The Competition and Consumer Protection Commission (CCPC) has rejected the merger notification relating to a proposed joint venture between Allied Irish Banks, PLC (AIB), the Governor and Company of the Bank of Ireland (BOI), Permanent TSB PLC (PTSB) and KBC Bank Ireland PLC (KBC). It is understood that the purpose of the joint venture was to set up the Synch payment service to allow bank customers to transfer funds to each other using an app in much the same way as users of fintech services like Revolut and N26 can.
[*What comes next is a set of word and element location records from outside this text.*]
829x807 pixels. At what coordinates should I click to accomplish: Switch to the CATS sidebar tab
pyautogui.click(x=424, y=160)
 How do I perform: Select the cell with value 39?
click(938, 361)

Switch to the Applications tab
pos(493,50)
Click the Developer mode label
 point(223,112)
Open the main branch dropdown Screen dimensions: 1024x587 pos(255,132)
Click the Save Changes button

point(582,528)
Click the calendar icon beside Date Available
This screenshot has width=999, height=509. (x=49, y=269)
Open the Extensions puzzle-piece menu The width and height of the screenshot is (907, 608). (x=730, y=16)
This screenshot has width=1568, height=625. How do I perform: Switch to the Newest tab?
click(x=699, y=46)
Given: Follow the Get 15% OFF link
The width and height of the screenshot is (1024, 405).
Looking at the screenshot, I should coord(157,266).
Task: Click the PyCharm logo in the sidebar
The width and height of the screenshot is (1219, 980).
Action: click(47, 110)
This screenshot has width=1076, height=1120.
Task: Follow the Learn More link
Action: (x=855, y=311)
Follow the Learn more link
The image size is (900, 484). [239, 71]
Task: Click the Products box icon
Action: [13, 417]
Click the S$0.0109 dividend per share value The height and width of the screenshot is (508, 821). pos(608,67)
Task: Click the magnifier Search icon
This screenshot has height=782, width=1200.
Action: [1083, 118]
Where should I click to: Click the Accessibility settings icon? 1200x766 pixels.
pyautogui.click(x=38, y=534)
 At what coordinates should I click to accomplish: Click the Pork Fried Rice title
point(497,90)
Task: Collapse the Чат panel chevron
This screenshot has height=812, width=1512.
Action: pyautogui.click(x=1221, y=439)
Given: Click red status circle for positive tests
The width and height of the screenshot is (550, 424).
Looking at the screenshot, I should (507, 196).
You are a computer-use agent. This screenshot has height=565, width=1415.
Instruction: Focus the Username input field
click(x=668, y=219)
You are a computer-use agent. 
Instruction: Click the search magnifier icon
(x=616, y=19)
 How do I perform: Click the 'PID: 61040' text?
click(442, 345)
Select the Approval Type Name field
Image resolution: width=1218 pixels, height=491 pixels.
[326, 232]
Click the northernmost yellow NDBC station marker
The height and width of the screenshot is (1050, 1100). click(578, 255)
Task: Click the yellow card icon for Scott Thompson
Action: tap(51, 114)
A transaction must be notified to the CCPC where specified turnover thresholds are met as set out in Section 18(1) of the Competition Act 2002 (as amended) (2002 Act) (except for media mergers which require notification according to a specific other set of criteria). Transactions which do not require notification may be notified on a voluntary basis under Section 18(3) of the 2002 Act.
It is interesting to note that the proposed banking joint venture was notified to the CCPC on a voluntary basis under section 18(3) of the 2002 Act (reference number M/21/004) as opposed to a mandatory basis under Section 18(1).
The CCPC conducted a preliminary assessment to confirm whether or not the transaction concerned was a ‘merger or acquisition’ within the meaning of section 16 of the 2002 Act and to verify that ‘full details’ of the proposed merger or acquisition had been provided within the meaning of section 18(12) of the 2002 Act. Following a preliminary review of the notification, the CCPC formed the view that the notifying parties had not provided full details of the proposed transaction as required under Section 18(3) of the 2002 Act. On that basis, the CCPC stated that it was unable to determine whether the proposed transaction was a “merger or acquisition” within the meaning of Section 16 of the 2002 Act and consequently, the CCPC could not determine whether the proposed transaction should have been notified to the CCPC on a mandatory basis under Section 18(1) of the 2002 Act. The CCPC therefore rejected the notification as invalid under Section 18(12) of the 2002 Act which empowers the CCPC to reject a notification if the CCPC is of the opinion that “full details” have not been provided.
The CCPC has written to the notifying parties informing them of its decision and expressed its willingness to further engage with the notifying parties in relation to the issues raised in its letter. No further information or comment was provided.